Margules' influences shine through here, but never make his film feel derivative. It's true that in many ways this movie has been done before... but never like this! There's little doubt of where Margules has gained his inspiration(s) from (Wenders actually gets a "Special Thanks" credit), but the cohesion of the "Angel" themes, as well as the varied other puzzle pieces, fits this engrossing tale perfectly. What's more, Margules seems to know exactly the time it takes to tell his version of the story. Begleiter never comes off as too long or too short. Bravo!
Unlike many indies, Margules (along with cinematographer Joel Deutsch) has an excellent eye for light and shadow, never allowing the twain to crash together and ruin a single frame. Further, Dan Margules' use of color is fantastic. He knows just when to go for the dark and drab look at the world and when to go almost full-on impressionistic painting on our unsuspecting eyeballs. Even if the story and acting weren't very good (and they are), Begleiter could still be considered "beautiful" for this reason alone.

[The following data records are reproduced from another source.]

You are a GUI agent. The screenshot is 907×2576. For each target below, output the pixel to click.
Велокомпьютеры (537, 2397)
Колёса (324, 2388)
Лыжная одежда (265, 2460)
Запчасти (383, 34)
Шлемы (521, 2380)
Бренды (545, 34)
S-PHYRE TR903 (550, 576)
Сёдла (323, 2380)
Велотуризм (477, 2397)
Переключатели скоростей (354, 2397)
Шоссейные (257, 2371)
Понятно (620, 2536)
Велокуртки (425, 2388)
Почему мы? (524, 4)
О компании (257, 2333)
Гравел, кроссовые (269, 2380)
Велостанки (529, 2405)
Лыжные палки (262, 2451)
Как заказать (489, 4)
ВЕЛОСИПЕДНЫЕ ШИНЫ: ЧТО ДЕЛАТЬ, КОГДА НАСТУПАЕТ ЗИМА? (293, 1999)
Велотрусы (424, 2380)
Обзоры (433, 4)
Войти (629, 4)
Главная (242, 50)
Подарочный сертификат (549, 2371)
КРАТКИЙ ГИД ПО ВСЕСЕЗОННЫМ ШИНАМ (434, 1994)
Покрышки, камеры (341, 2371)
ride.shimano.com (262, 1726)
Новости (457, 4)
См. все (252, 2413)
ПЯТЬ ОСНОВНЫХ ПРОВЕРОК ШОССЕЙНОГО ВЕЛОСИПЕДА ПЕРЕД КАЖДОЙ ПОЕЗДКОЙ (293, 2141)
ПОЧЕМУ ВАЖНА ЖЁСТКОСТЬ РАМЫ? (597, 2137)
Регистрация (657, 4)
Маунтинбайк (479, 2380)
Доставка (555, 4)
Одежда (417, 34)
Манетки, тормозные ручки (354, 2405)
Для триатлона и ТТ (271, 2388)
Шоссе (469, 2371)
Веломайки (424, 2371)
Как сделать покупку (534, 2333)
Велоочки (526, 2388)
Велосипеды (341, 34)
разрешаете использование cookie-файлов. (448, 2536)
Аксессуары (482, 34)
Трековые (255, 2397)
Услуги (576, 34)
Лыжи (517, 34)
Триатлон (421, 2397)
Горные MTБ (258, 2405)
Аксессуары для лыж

I would like to give a special mention to the acting here. Spencer has plenty of experience playing a Dog, but his sad puppy-dog-eyed expressions are utilized to their finest by Dan Margules. They make a great team! Russell's performance is very fine (for a human being that is) and she has a way of making her character seem fleshed out and fully formed... unique considering the length of this film. Osmond's cameo similarly works very well here in his self-named role as (what I would call) the "Peter Falk character". Sure it's hard not to think of him as his most famous role, but somehow that, and the comical inversion of same, makes for a fun and surreal character. I would say that Spencer steals the show here, but when we're introduced to John Henry Litton, the fun really begins. Litton is entrancing in his facial expressions and innocent (even when completely naked) take on the world around him. There is a moment or two in which Litton (and, by extension, Margules) comes off as a little too silly, or possibly, to clever for his own good... but by the time any of this takes place, Begleiter has either won the hearts of the audience or it hasn't. I'm in the first camp, having had my heart won in about the first three seconds, and I was smiling as big as Litton in the final act.
Yeah, okay, I admit it, I love this movie. Begleiter won my heart... and I don't care who knows! Will this work for everyone? Maybe not, but I would submit that it takes brains and an open mind and a bit of sensitivity to truly appreciate what Begleiter has to offer. I am completely objective, however, when I give Begleiter Four Stars out of Five! It's striking for a first film (even a short subject film) to be this well done. Dan Margules does a great job here, and I'm excited to check out what he's got to offer next. Well, kids, it's time to take a jog and potty break... then some chow... or at least some kibbles and bits. What I can't understand is why I keep getting arrested whenever I take these beach jaunts... I just want my book back, man!